* What this task involves
Return verbatim all lines from the first one in the records to the line with "Singapore TV content", both ends kept.

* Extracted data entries
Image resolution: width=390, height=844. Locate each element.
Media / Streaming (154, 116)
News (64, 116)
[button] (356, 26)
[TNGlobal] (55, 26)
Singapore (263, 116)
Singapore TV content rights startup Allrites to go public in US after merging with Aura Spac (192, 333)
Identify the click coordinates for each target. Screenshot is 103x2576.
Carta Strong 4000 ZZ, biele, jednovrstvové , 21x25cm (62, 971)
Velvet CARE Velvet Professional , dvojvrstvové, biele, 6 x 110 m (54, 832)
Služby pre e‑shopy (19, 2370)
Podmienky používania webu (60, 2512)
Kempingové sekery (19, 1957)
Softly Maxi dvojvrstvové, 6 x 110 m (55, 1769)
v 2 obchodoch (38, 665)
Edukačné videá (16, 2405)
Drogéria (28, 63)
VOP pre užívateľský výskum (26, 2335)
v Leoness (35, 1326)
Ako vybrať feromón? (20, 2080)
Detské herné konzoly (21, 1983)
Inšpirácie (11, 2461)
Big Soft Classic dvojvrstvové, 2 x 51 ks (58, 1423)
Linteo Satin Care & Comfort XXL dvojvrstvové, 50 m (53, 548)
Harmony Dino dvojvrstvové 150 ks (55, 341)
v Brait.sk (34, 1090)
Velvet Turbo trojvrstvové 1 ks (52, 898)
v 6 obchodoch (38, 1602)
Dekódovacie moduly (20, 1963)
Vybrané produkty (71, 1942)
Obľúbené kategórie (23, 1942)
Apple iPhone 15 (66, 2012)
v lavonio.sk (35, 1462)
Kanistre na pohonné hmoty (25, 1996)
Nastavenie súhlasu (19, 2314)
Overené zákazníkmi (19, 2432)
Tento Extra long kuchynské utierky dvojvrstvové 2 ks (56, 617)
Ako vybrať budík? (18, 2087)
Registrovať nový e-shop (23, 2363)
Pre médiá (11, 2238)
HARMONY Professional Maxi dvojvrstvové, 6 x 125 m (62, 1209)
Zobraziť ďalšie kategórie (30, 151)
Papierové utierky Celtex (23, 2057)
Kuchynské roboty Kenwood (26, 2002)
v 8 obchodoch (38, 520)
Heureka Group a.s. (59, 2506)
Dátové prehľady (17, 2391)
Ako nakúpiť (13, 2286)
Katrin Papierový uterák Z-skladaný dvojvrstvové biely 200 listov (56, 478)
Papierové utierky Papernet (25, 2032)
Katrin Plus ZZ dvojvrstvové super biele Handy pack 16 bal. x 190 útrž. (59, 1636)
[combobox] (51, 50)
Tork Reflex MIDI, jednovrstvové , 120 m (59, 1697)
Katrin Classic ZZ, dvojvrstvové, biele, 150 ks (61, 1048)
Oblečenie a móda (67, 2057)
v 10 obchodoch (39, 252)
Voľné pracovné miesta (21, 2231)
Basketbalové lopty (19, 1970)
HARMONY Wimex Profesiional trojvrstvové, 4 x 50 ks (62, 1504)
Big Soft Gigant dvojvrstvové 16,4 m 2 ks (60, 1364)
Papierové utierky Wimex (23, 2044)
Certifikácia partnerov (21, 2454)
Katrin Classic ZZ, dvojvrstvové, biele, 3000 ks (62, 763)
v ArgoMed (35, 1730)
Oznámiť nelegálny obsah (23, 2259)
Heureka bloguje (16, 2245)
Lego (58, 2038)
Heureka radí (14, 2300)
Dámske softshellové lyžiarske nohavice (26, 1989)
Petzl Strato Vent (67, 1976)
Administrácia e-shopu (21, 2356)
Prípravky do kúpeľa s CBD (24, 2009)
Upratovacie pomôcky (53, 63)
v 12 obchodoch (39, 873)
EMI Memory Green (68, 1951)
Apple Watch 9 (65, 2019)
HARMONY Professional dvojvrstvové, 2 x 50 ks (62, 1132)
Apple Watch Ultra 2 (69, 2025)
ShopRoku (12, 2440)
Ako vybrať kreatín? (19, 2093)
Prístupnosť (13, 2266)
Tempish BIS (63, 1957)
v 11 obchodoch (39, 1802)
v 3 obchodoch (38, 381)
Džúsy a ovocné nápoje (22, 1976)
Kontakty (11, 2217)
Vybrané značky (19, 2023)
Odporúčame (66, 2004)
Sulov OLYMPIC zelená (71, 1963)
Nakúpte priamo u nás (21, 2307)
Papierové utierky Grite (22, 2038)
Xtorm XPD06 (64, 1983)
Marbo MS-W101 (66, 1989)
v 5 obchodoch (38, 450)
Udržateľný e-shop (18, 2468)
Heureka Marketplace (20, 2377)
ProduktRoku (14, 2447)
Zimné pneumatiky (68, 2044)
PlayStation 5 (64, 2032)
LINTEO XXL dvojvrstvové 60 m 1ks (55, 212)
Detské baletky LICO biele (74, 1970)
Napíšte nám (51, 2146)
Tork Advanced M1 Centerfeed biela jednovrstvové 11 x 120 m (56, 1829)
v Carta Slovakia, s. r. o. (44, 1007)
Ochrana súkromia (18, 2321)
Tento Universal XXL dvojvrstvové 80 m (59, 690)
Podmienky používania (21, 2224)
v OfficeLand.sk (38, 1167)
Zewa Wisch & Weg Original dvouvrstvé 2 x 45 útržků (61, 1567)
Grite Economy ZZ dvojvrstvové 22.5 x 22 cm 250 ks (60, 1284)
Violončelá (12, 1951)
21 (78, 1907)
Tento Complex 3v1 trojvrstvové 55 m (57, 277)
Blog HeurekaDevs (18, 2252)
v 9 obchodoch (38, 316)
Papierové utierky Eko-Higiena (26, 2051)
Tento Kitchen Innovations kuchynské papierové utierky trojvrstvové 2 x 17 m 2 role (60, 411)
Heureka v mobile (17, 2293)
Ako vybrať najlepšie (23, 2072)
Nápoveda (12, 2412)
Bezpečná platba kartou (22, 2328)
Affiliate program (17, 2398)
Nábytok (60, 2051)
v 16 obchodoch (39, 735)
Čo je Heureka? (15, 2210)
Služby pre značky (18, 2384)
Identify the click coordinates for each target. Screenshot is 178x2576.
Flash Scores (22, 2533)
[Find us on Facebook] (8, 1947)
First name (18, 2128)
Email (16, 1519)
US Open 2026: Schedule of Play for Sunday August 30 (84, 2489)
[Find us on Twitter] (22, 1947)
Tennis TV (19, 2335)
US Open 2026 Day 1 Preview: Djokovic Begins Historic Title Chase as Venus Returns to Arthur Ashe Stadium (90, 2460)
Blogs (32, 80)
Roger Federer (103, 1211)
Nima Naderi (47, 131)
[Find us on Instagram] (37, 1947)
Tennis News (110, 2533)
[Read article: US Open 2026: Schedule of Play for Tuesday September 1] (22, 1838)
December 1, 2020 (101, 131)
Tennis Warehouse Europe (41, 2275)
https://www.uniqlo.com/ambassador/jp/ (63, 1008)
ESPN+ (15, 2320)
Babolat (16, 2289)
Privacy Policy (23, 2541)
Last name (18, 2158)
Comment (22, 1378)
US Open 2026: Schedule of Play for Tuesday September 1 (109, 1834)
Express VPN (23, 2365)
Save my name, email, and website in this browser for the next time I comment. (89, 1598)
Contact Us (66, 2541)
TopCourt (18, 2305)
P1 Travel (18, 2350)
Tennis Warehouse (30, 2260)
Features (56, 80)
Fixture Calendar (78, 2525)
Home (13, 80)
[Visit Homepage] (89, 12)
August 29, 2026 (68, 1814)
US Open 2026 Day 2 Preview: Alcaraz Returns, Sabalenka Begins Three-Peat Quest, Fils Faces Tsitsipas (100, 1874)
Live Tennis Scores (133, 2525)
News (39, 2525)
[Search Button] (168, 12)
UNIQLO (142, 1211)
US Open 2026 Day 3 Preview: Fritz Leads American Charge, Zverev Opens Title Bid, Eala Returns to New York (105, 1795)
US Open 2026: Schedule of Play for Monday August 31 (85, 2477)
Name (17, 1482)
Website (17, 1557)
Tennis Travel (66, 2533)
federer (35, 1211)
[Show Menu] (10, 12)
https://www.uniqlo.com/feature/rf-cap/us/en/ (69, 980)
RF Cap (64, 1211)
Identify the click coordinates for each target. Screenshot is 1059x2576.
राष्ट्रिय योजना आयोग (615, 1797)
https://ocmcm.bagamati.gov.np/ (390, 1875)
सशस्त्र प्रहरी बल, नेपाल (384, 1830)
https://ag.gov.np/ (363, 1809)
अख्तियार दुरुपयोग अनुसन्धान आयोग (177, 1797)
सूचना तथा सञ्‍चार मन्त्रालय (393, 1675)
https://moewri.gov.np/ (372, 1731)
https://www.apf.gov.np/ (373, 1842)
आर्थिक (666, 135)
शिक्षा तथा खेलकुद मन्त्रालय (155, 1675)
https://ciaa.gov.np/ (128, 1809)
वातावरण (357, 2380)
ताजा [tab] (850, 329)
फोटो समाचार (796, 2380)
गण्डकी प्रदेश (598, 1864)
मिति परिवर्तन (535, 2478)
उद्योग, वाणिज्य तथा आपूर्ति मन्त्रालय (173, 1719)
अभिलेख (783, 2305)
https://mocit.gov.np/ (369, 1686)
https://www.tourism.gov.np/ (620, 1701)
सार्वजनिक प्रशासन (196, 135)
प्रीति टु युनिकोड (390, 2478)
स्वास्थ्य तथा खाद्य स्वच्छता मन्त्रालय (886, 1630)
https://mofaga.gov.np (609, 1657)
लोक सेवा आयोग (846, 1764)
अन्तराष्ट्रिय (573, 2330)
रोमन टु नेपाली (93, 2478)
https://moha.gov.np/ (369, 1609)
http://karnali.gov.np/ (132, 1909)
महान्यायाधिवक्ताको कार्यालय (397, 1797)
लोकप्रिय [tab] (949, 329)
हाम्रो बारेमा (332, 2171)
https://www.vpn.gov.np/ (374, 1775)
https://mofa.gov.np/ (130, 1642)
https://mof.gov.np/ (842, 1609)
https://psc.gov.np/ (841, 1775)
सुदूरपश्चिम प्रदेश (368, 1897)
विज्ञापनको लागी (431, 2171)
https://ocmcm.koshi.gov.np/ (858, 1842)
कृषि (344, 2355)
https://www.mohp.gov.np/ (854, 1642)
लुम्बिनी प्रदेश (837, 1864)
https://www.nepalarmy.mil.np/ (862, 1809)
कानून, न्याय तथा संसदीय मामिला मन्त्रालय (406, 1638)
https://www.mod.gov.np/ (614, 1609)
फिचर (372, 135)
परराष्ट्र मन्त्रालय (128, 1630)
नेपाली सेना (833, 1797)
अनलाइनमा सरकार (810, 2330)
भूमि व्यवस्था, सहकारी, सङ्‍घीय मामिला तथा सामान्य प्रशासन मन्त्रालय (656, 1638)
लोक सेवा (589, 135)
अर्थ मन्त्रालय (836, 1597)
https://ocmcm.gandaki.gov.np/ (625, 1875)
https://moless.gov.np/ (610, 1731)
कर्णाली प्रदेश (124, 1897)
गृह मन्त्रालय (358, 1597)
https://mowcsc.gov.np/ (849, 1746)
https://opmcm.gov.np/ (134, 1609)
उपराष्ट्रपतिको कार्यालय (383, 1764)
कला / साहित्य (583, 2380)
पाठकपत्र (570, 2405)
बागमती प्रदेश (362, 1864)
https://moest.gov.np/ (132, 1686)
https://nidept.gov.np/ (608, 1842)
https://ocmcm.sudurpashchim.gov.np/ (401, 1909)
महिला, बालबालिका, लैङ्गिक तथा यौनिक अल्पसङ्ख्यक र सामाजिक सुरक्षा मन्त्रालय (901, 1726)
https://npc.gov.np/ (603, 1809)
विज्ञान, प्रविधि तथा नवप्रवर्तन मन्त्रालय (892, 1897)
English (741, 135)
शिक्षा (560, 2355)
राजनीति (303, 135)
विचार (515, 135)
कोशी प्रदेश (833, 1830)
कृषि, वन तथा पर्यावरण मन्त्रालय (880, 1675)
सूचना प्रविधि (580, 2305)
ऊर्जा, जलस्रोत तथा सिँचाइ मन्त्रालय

* Written answer
Image resolution: width=390, height=844. Locate each element.
Media / Streaming (154, 116)
News (64, 116)
[button] (356, 26)
[TNGlobal] (55, 26)
Singapore (263, 116)
Singapore TV content rights startup Allrites to go public in US after merging with Aura Spac (192, 333)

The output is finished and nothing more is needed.